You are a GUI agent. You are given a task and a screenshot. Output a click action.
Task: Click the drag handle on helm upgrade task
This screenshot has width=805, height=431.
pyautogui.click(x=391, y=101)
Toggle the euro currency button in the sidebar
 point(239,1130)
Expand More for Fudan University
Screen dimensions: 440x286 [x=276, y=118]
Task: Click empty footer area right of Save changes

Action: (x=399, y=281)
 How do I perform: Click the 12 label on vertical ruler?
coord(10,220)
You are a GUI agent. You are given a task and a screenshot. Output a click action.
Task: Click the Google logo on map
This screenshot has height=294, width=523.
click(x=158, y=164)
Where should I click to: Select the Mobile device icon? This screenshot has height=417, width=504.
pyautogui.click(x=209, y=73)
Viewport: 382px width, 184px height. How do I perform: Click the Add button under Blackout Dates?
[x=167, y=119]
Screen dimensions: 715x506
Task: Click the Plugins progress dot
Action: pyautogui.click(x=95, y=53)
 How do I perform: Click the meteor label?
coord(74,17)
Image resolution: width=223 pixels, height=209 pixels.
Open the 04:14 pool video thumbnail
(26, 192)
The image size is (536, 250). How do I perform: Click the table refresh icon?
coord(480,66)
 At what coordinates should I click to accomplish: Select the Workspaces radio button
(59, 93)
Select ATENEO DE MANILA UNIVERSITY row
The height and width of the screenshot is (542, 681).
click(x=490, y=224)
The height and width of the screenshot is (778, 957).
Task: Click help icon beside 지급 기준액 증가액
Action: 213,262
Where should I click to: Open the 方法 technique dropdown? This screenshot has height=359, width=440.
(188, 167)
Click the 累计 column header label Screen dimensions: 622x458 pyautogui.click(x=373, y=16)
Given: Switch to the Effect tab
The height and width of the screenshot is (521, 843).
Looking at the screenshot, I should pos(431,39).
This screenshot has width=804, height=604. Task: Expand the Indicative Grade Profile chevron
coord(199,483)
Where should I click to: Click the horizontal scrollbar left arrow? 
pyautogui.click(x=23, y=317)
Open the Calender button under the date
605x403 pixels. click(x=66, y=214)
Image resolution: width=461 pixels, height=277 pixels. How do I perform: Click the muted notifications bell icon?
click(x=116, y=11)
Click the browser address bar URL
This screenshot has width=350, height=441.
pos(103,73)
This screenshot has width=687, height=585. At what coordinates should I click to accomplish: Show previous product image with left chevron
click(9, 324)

※ ※ ※

# What the exercise asks:
Write out exactly the final stretch of the records: the line containing "The height and width of the screenshot is (521, 843)." and every line after it, through the last, and nothing else.

# Solved problem:
The height and width of the screenshot is (521, 843).
Looking at the screenshot, I should pos(431,39).
This screenshot has width=804, height=604. Task: Expand the Indicative Grade Profile chevron
coord(199,483)
Where should I click to: Click the horizontal scrollbar left arrow? 
pyautogui.click(x=23, y=317)
Open the Calender button under the date
605x403 pixels. click(x=66, y=214)
Image resolution: width=461 pixels, height=277 pixels. How do I perform: Click the muted notifications bell icon?
click(x=116, y=11)
Click the browser address bar URL
This screenshot has width=350, height=441.
pos(103,73)
This screenshot has width=687, height=585. At what coordinates should I click to accomplish: Show previous product image with left chevron
click(9, 324)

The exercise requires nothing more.